◆ **Task details**: Repeat precisely the span of lines below that opens with the line containing "Terms (335, 1586)" and closes with the line containing "Diary (339, 102)", both included.

◆ **Exercise input**:
----------

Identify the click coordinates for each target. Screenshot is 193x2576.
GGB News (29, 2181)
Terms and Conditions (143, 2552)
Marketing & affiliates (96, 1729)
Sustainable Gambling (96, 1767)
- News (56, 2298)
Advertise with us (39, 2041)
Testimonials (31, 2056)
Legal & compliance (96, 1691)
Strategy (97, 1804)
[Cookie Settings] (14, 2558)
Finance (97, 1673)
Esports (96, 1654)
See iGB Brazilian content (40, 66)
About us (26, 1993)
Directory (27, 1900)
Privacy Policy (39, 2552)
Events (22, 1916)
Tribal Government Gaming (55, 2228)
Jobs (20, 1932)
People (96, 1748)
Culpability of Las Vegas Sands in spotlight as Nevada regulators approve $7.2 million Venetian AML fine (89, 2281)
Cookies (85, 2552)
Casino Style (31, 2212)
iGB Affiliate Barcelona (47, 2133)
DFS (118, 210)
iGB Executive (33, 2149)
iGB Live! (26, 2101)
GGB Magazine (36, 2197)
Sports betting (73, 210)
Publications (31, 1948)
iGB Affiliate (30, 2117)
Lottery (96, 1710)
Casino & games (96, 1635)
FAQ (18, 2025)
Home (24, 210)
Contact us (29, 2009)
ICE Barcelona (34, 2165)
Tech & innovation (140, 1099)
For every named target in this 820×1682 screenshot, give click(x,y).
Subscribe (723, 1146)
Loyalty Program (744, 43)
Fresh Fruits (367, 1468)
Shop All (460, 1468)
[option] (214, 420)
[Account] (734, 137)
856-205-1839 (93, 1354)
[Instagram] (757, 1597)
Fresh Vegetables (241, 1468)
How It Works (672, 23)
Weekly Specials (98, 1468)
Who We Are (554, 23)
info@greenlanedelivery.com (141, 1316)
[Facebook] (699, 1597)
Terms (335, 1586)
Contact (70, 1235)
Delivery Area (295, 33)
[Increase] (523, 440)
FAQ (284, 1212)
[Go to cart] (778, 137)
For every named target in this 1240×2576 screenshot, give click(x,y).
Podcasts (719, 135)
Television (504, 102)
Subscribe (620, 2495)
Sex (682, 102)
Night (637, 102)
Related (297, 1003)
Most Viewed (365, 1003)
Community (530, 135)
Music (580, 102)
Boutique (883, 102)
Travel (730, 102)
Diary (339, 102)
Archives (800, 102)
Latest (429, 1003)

----------

◆ **Result of this task**:
Terms (335, 1586)
Contact (70, 1235)
Delivery Area (295, 33)
[Increase] (523, 440)
FAQ (284, 1212)
[Go to cart] (778, 137)
For every named target in this 1240×2576 screenshot, give click(x,y).
Podcasts (719, 135)
Television (504, 102)
Subscribe (620, 2495)
Sex (682, 102)
Night (637, 102)
Related (297, 1003)
Most Viewed (365, 1003)
Community (530, 135)
Music (580, 102)
Boutique (883, 102)
Travel (730, 102)
Diary (339, 102)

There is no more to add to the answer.